[Dataset entries]

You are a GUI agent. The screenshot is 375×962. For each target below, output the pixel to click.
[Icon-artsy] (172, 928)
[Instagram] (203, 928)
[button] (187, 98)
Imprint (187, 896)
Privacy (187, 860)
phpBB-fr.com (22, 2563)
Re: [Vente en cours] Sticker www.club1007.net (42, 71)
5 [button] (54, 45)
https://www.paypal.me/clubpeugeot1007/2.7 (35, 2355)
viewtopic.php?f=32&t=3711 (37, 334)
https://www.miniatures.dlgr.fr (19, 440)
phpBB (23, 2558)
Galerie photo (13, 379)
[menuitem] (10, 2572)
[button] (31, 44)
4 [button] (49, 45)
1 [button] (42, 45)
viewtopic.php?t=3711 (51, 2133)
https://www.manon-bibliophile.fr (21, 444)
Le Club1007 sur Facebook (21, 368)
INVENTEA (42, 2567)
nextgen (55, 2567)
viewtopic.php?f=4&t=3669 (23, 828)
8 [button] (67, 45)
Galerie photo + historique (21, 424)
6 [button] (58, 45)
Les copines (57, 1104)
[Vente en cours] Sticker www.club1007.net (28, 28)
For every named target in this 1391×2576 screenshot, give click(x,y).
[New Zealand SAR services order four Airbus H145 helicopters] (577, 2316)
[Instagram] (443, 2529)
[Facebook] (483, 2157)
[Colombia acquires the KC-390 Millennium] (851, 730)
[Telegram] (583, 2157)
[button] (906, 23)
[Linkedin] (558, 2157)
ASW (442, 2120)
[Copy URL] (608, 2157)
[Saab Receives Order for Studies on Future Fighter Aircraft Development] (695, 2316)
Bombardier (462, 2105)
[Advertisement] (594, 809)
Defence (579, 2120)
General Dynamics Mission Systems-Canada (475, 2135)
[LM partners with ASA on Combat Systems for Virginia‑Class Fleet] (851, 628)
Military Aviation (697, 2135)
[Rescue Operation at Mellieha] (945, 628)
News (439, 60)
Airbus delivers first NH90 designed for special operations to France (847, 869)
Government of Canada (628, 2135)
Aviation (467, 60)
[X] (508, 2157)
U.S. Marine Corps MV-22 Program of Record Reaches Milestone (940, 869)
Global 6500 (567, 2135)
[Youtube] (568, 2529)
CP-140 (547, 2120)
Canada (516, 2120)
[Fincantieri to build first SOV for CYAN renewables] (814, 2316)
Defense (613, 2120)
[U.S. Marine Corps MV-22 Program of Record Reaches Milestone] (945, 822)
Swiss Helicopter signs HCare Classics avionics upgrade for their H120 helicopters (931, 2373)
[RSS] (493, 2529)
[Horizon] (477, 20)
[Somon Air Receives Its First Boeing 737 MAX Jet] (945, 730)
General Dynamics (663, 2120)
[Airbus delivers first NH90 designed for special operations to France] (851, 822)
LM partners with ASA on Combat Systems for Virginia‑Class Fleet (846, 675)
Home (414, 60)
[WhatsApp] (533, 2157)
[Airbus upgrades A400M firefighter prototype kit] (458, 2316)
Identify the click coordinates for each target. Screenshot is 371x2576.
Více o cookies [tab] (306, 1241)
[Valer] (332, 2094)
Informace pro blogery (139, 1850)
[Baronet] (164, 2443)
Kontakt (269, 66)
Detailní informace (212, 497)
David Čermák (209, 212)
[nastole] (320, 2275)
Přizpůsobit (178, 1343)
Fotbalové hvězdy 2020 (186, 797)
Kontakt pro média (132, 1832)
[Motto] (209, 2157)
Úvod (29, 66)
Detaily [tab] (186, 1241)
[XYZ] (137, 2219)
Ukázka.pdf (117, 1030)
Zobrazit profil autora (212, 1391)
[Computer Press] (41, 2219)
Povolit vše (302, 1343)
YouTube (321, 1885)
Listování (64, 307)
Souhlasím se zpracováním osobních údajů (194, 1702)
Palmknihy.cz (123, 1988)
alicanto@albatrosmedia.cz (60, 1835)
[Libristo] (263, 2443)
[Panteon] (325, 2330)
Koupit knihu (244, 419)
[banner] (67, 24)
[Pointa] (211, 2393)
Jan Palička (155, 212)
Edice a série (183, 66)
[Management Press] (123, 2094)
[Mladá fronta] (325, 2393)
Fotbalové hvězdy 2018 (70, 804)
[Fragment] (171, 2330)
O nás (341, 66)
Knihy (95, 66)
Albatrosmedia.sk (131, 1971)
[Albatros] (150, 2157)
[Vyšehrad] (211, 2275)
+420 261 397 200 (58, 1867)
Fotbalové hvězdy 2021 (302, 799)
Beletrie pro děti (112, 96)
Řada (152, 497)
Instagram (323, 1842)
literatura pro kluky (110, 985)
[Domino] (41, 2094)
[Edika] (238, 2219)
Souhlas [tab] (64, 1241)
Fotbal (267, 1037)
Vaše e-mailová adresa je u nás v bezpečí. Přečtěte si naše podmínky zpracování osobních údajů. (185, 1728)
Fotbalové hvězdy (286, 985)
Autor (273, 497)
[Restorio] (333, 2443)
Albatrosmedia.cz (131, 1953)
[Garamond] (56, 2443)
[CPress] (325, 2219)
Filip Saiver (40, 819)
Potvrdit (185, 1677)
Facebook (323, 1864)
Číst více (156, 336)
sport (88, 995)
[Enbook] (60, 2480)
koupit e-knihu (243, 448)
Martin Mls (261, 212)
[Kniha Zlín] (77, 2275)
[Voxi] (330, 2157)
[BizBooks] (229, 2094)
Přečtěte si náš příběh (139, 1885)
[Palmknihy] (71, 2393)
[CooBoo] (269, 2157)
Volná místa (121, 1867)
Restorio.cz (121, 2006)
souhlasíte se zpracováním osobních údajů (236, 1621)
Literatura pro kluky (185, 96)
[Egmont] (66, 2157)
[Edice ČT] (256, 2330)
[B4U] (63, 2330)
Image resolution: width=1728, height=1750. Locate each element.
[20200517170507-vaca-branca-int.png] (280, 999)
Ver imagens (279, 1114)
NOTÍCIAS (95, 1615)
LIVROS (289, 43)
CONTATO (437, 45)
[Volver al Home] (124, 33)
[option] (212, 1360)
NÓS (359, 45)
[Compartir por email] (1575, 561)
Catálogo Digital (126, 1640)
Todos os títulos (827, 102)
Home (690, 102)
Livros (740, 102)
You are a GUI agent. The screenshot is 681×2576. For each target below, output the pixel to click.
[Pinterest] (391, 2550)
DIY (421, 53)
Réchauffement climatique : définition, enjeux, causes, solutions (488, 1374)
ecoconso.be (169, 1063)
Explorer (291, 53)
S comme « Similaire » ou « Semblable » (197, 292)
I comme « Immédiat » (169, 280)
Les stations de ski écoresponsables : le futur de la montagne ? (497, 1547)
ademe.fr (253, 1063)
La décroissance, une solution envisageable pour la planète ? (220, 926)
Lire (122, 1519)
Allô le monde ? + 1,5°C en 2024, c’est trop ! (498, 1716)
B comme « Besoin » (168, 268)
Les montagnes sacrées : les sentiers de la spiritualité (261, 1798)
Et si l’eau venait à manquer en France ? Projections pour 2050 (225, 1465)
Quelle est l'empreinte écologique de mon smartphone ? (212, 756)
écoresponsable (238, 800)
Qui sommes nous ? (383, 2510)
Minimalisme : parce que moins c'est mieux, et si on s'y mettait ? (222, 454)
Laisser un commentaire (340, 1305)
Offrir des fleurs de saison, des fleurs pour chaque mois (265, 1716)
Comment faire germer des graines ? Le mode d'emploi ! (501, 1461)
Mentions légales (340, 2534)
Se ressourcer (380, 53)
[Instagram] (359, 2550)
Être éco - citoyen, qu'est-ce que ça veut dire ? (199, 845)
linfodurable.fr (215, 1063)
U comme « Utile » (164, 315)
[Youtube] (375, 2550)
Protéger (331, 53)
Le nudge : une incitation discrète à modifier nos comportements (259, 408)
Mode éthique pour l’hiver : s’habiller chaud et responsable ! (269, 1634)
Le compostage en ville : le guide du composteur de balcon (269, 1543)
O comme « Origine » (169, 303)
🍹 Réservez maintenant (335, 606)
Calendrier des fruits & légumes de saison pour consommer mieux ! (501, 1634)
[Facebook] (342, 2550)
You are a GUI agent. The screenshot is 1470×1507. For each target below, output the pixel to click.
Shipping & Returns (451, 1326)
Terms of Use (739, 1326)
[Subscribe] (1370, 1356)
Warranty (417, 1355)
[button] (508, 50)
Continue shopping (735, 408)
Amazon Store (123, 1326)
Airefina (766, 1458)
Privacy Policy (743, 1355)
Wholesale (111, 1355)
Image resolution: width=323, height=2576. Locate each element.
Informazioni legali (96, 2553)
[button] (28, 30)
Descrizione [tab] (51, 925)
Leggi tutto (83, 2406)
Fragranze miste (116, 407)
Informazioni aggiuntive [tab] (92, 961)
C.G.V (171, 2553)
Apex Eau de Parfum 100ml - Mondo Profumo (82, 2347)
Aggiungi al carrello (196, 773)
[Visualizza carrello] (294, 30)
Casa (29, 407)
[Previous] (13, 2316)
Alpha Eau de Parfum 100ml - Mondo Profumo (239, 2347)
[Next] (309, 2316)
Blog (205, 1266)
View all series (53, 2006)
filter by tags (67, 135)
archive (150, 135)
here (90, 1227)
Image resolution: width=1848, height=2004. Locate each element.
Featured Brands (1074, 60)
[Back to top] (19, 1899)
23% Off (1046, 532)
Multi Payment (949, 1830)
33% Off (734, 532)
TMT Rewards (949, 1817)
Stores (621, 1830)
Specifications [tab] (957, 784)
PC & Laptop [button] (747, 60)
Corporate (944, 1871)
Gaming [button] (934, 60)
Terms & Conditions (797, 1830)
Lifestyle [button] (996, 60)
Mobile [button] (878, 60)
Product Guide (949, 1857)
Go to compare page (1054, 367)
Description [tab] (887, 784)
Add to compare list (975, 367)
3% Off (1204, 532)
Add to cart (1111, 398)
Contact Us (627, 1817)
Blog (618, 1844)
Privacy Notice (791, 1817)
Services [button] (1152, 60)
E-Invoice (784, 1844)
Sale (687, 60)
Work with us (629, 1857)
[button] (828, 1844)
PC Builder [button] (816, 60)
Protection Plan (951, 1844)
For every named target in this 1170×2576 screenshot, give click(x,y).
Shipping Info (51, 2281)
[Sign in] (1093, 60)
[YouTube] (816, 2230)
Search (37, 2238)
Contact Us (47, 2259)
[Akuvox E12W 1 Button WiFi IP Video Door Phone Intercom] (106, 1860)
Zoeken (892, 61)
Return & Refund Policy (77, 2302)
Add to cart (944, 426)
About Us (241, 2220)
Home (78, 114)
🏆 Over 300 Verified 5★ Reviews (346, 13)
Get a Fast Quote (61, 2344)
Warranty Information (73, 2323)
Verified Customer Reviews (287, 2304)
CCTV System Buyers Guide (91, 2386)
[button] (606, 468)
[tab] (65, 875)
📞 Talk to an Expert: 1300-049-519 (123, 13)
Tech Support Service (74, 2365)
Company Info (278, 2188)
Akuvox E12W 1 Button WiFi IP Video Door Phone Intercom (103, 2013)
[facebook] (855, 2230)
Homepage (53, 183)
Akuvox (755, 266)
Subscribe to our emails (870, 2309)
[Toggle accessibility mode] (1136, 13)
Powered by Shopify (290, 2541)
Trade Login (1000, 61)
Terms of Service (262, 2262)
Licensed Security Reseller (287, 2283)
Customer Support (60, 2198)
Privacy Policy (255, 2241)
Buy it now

▶ _Work instructions_: Above are the records; copy each line from them that includes the string "saison".

▶ _Result below_:
Offrir des fleurs de saison, des fleurs pour chaque mois (265, 1716)
Calendrier des fruits & légumes de saison pour consommer mieux ! (501, 1634)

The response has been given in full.